Any photos of them or the housing, if you dont want to say you could PM me. 

Kieron


----------



## Alex27 (Jul 26, 2008)

KJ Exotics said:


> So who keeps any DWA mammals or *rodents*.
> Any photos of them or the housing, if you dont want to say you could PM me.
> 
> Kieron


:hmm:








:no1:


----------



## Danny_mcr (Oct 22, 2008)

pastelpythons27 said:


> :hmm:
> 
> 
> 
> ...


:censor: amazing m8:no1:


----------



## Alex27 (Jul 26, 2008)

Danny_mcr said:


> :censor: amazing m8:no1:


i do wonder what rodents are dwa?


----------



## wildlifewarrior (Jun 26, 2008)

pastelpythons27 said:


> i do wonder what rodents are dwa?


those rats that cause the black death.


----------



## stuartdouglas (Mar 5, 2008)

_Rattus norvegicus........_but it wasn't the rats, it was the fleas on the rats that caused the outbreak


----------



## wildlifewarrior (Jun 26, 2008)

ACTUALLY
it was tiny little skellington men as shown in the picture below.:lol2:


----------



## chimpy666 (Jan 2, 2007)

my mates girlfriend is a DWA Mammal


----------



## Rain (Oct 9, 2007)

stuartdouglas said:


> _Rattus norvegicus........_but it wasn't the rats, it was the fleas on the rats that caused the outbreak


 I thought it was rattus rattus not novegicus??


----------



## wildlifewarrior (Jun 26, 2008)

From what i have read, they thought it was rattus at first but they were over ridden by novegicus....or something along those lines


----------



## gtm (Jan 23, 2008)

wildlifewarrior said:


> those rats that cause the black death.


It may not have been anything to do with rats, fleas or bubonic plague. Some epidemiologists think the black death may have been an unknow hemorrahagic fever (like Ebola).

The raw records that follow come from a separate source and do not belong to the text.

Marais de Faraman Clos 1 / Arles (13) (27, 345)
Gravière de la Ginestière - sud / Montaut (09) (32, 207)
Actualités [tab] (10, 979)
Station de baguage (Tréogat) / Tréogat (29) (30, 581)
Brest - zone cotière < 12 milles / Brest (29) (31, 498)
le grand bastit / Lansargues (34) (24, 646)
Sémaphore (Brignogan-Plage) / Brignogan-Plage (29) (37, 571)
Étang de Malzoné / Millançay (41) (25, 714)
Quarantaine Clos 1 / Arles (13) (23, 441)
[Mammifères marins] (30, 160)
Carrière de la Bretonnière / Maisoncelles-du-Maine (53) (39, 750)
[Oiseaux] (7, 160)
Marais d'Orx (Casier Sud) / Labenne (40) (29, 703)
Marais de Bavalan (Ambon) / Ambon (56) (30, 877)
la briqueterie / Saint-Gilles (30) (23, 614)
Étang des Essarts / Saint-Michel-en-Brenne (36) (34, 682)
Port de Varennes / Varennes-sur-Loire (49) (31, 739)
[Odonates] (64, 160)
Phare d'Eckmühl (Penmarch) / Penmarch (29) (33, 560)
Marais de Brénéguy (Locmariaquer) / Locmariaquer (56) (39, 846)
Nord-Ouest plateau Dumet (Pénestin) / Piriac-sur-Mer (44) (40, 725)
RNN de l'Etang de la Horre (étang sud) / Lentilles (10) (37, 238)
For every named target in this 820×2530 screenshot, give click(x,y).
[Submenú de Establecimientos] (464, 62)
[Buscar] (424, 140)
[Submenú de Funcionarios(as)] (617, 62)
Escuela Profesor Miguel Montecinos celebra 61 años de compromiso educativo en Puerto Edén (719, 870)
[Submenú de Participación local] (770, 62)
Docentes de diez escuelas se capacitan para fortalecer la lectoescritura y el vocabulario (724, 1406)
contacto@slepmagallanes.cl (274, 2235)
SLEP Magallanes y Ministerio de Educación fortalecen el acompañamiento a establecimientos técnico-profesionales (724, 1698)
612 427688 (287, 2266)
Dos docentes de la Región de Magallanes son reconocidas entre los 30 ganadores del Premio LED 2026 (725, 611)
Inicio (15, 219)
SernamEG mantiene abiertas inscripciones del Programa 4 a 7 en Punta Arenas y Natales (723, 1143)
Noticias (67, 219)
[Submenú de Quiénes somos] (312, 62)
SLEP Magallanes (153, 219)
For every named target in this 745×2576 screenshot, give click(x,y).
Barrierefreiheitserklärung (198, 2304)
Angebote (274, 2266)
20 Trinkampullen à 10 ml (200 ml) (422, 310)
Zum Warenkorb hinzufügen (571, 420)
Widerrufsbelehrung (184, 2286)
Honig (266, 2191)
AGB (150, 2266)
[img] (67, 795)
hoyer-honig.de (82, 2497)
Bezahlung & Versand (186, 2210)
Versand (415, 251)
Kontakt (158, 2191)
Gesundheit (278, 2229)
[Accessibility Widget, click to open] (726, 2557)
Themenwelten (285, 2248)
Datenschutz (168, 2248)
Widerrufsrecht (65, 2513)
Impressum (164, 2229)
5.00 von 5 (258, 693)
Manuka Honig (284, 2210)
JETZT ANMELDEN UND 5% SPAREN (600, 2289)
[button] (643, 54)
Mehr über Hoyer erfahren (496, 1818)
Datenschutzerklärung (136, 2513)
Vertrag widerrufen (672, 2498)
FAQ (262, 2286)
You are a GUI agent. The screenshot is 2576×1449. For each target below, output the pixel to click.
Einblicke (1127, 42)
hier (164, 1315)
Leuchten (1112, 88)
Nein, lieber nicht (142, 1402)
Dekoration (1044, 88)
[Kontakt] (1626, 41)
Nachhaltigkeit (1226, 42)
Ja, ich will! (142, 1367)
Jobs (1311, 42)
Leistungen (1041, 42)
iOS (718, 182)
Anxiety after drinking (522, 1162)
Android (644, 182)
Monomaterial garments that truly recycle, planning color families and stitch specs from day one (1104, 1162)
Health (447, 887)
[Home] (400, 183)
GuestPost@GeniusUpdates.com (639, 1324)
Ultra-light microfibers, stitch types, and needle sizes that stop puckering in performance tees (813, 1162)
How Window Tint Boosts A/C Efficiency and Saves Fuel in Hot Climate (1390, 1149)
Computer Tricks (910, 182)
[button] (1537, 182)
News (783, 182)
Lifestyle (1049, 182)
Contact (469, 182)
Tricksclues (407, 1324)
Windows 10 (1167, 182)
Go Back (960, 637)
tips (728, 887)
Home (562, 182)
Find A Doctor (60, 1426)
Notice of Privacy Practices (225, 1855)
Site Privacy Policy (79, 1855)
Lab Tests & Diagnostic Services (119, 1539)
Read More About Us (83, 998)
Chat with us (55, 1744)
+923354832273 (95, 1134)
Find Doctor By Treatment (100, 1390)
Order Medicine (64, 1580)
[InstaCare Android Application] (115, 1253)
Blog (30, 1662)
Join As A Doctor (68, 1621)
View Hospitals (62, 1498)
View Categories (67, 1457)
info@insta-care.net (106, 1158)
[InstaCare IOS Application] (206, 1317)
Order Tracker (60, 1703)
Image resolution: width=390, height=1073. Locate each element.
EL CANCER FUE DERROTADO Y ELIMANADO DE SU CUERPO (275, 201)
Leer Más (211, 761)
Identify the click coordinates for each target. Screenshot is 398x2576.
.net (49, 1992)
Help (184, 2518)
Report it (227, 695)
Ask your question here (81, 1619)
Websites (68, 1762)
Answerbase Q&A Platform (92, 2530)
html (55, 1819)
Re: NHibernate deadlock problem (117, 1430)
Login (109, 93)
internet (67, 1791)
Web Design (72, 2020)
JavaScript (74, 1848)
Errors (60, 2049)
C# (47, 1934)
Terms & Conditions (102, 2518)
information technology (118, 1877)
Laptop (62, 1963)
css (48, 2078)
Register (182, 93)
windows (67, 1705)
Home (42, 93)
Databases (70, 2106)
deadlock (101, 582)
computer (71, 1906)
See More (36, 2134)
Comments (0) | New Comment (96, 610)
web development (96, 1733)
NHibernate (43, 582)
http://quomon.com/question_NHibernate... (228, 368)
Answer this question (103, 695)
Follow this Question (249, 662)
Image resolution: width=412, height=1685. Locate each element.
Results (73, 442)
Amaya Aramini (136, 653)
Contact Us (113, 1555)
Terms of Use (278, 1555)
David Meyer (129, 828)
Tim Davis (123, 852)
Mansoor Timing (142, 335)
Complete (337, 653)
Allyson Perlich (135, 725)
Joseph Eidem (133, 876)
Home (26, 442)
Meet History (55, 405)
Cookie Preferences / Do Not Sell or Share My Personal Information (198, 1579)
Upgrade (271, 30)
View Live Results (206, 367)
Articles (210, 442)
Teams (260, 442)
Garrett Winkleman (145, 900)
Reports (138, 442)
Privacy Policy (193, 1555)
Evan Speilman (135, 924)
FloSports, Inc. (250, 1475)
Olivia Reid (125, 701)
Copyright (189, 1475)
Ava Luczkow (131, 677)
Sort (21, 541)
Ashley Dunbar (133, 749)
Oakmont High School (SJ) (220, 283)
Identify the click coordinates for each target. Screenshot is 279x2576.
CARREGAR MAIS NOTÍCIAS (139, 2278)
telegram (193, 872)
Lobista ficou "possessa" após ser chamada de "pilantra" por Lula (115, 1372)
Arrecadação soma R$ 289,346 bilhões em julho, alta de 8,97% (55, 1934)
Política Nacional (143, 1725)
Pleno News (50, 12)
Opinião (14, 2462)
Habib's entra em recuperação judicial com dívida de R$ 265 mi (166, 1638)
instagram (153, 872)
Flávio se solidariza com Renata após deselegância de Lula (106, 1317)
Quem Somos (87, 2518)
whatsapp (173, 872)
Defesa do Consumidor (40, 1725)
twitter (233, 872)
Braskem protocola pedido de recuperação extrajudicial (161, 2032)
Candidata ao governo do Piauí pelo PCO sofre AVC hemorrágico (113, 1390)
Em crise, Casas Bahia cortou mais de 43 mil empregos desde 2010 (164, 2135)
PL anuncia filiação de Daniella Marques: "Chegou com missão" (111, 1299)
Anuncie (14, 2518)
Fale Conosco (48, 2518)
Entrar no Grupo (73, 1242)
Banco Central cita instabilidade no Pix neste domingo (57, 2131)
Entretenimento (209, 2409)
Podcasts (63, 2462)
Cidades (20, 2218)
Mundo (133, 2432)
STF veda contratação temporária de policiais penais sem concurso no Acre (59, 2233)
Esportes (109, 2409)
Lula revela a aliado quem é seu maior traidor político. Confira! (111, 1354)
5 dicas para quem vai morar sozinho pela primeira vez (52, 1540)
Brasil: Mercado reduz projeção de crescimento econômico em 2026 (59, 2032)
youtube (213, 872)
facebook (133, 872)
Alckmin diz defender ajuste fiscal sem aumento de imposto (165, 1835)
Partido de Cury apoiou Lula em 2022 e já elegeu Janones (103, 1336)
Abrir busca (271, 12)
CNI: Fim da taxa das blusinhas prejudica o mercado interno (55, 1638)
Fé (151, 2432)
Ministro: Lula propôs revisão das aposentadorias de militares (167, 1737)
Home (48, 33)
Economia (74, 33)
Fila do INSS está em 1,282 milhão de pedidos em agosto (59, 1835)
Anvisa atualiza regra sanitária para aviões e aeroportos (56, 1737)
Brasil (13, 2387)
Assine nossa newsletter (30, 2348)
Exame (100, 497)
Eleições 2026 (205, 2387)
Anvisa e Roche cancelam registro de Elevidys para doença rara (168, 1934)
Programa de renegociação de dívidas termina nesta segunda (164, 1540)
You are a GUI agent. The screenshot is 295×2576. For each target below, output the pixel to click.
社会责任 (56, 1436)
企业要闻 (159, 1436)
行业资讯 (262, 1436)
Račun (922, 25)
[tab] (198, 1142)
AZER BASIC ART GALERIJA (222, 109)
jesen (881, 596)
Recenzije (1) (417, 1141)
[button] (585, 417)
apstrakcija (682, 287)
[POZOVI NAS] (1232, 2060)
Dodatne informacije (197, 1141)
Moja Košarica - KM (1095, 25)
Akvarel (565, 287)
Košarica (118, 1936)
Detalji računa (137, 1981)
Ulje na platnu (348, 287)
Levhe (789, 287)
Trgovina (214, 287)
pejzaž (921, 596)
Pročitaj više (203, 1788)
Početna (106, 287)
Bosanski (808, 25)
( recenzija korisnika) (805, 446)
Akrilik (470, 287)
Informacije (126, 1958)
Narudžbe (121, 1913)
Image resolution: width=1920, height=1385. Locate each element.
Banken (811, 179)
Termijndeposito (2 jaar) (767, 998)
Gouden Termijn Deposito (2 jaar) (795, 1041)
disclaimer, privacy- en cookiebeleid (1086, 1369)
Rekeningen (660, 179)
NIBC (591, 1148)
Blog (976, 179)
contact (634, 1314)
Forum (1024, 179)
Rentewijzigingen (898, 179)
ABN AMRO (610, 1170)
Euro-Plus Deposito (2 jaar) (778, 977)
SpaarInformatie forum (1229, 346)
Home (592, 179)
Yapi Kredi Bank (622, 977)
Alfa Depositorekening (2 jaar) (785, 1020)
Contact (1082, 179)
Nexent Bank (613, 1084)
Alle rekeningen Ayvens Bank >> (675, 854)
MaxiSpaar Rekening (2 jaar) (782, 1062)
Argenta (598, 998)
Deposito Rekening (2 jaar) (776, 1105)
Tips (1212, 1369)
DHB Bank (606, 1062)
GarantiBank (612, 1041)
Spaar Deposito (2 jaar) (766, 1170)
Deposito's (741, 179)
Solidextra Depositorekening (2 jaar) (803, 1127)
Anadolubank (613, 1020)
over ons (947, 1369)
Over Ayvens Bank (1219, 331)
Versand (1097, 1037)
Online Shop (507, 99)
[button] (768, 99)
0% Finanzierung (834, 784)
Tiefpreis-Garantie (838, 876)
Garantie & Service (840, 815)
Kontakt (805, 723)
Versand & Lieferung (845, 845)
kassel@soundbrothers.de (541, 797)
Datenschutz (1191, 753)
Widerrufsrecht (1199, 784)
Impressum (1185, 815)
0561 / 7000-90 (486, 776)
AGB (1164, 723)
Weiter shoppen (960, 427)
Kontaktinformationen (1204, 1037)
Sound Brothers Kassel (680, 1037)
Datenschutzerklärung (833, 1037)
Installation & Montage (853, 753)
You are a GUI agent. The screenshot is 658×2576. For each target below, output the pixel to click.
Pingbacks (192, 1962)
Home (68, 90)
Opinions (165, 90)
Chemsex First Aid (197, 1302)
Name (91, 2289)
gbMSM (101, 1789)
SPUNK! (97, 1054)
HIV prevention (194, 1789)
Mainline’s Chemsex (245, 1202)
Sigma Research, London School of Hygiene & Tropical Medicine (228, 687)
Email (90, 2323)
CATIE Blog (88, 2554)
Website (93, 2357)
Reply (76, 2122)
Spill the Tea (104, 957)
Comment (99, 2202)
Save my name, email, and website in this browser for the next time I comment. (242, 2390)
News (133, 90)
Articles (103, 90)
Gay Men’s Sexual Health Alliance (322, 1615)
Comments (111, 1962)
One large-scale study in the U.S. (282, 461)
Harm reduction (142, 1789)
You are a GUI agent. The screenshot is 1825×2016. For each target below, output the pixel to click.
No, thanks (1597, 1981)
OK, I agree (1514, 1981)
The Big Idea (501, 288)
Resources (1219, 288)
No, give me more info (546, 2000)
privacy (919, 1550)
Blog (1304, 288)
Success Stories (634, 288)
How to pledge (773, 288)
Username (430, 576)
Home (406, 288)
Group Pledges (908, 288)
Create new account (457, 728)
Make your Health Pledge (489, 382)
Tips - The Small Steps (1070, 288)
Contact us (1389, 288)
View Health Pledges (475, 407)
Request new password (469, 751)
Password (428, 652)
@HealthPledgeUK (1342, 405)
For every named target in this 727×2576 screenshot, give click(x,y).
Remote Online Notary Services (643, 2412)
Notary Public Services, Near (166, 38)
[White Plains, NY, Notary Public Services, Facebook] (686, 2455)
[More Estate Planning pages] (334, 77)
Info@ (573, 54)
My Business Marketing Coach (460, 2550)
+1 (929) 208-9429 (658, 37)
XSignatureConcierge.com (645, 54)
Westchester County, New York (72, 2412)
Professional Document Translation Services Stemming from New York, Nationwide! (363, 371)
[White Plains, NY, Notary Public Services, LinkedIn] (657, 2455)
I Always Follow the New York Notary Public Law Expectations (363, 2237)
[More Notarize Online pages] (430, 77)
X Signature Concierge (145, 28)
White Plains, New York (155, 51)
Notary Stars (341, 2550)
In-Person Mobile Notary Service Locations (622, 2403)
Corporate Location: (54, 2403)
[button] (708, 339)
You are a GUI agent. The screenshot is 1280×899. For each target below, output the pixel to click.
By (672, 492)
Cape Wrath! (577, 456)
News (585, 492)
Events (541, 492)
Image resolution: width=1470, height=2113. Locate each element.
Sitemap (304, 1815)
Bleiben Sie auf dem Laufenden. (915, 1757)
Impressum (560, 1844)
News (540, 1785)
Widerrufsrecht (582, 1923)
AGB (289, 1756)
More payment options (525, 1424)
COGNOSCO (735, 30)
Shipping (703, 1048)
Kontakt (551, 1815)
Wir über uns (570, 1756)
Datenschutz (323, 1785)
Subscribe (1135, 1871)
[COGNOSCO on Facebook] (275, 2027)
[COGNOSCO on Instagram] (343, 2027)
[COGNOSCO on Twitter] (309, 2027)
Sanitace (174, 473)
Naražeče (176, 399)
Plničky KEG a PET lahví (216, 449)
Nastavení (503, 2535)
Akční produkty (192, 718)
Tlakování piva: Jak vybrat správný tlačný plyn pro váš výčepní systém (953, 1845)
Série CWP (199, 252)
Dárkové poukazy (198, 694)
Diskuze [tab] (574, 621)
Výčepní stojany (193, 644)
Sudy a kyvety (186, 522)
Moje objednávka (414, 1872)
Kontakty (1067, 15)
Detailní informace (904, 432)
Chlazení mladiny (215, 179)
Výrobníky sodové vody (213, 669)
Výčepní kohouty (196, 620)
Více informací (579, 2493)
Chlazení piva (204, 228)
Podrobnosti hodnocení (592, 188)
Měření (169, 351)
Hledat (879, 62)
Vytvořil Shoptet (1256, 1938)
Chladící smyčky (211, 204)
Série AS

How come 2/3rds of the population of Iceland died? No rats there.


----------



## stuartdouglas (Mar 5, 2008)

fleas. a village near where I grew up was wiped out by the plague as a result of bolts of cloth being bought into the village from London, fleas were in the cloth, fleas bit people, people got plague......etc


----------



## gtm (Jan 23, 2008)

I found dangerous aussie mice.

BBC NEWS | World | Asia-Pacific | Mice 'attack' elderly Australians


----------



## wildlifewarrior (Jun 26, 2008)

gtm said:


> How come 2/3rds of the population of Iceland died? No rats there.



of course theres no rats in iceland ,Kerry Katona scared them all away


----------



## Danny_mcr (Oct 22, 2008)

wildlifewarrior said:


> of course theres no rats in iceland ,Kerry Katona scared them all away


:lol2: i didnt think about that


----------



## wildlifewarrior (Jun 26, 2008)

yea dude, shes deadly. she even used to live in the jungle:gasp:


----------



## fatbloke (Apr 6, 2008)

pastelpythons27 said:


> :hmm:
> 
> 
> 
> ...


 cool i want 1

must be the only hamster not getting feed to a snake lol


----------



## wildlifewarrior (Jun 26, 2008)

nah your wrong...u anit seen the knife on the snakes back:Na_Na_Na_Na:


----------



## Herpquest (Jul 18, 2008)

It was the Black or Ship Rat - Rattus Rattus, that carried the fleas responsible for causing the Bubonic plague in the 14th century.


----------